What the task requires >>
From the listing below, restate word for word the lines from the line containing "Where should I click to: Click the W" down through the line containing "Open the shield". Exclude pictures.

Records provided >>
>>>

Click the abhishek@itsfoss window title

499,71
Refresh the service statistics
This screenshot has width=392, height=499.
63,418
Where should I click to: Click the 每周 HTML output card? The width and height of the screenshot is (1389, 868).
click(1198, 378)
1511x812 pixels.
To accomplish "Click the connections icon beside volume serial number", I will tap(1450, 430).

<<<
>>>

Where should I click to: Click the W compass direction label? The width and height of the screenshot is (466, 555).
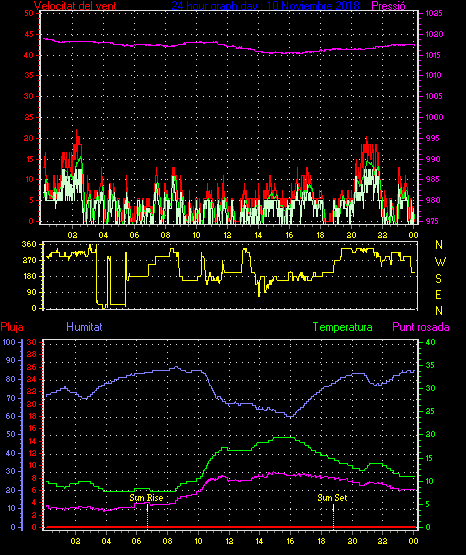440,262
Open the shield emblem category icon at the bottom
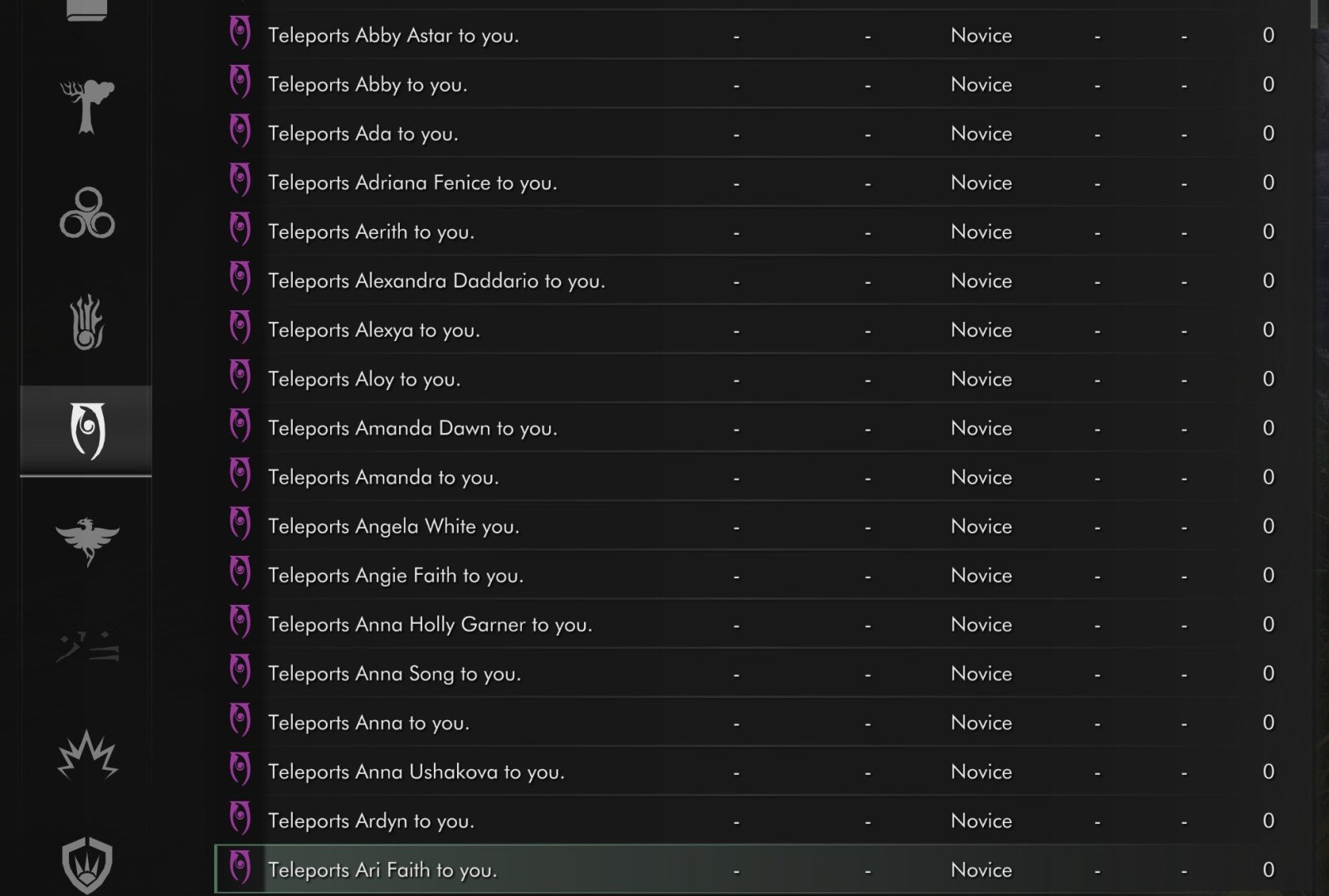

<<<

Result below >>
Where should I click to: Click the W compass direction label? The width and height of the screenshot is (466, 555).
440,262
Open the shield emblem category icon at the bottom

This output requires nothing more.